Why file transfer speeds of small vs large files could be different
Applies to
- ONTAP 9
- Data ONTAP operating in 7-Mode
Answer
- With all major operating systems, attempting to read or write large numbers of small files results in a large amount of O/S system overhead.
- This is because more time is spent at the O/S level performing find(), open(), and close() operations on each and every file the client is processing.
- Example: It takes almost a second just to find and open the file in SMB2, with the below metadata calls to find the parent folder, sub folder, locate if the file exists, then open (SMB2 Create call) the file, close the file, open it again, then finally read the file.
- SMB2/3 has more metadata workload than NFS.
- Linux clients also can cache some attributes to avoid needless other I/O calls.
- Additional delays can occur as security hardware/software scans each file on the network between the client and ONTAP, or at the client level.
- A large file can quickly be transferred as it is a contiguous operation, and can take advantage of the following features:
- nConnect on NFS
- 64kB to 1 MB rsize/wsize mount options for NFS.
- SMB3 Large MTU: not the same as jumbo frames, this feature enables 1 MB read/write operation size.

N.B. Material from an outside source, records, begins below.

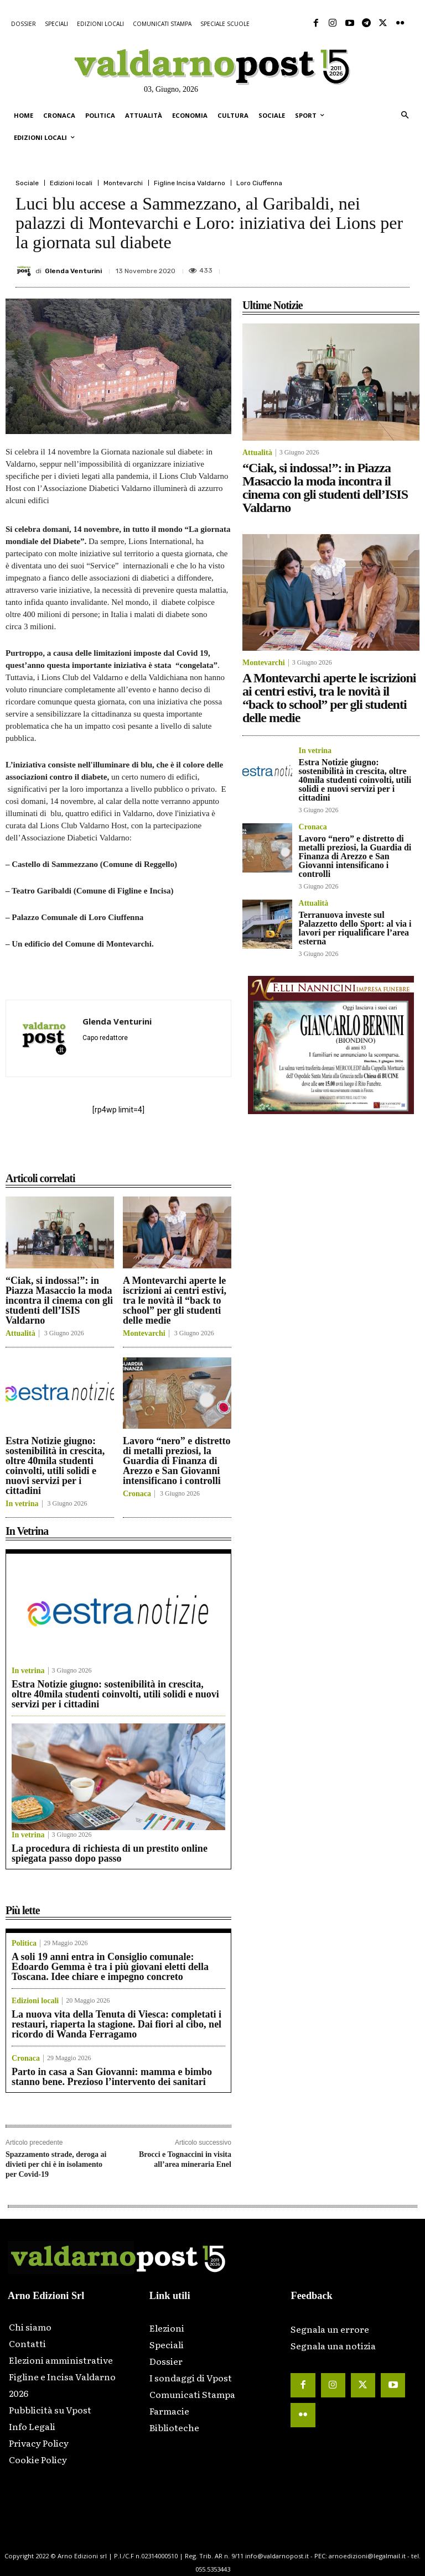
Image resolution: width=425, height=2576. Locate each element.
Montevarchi (123, 183)
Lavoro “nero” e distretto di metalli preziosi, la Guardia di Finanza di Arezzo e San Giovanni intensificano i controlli (176, 1460)
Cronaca (137, 1494)
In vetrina (22, 1504)
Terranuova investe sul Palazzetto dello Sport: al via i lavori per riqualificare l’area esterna (355, 928)
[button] (404, 115)
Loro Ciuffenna (259, 183)
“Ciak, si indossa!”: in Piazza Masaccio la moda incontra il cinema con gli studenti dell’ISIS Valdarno (59, 1300)
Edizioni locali (71, 183)
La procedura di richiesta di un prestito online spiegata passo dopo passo (110, 1853)
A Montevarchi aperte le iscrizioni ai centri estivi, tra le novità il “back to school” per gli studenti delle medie (174, 1300)
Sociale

- SMB3 Multi-channel: this allows parallel TCP streams to transfer the file across more logical connections at the TCP level.
- TCP Congestion Windows: TCP has sliding window sizes into the megabytes since Windows Vista days (mid 2000s) and allow large file transfers to utilize more bandwidth of a single TCP stream.

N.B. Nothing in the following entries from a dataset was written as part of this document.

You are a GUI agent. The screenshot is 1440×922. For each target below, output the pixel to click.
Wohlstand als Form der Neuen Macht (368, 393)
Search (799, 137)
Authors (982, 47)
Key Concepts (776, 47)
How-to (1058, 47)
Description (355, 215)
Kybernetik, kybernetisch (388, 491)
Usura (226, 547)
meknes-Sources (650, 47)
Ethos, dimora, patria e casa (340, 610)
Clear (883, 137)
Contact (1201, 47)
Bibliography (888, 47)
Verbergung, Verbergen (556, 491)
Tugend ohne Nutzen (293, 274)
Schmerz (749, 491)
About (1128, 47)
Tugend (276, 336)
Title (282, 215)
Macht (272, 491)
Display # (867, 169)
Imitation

- These features do not apply to small files, as they generally can fit on one TCP stream and are smaller than the default read or write size (typically 64k).
- The metadata calls are not parallelized but processed serially.
Additional Information
- Microsoft knowledge base going over slow write performance for small files.
- Also network based NAS file systems will be slower than SAN based or locally attached storage in this scenario.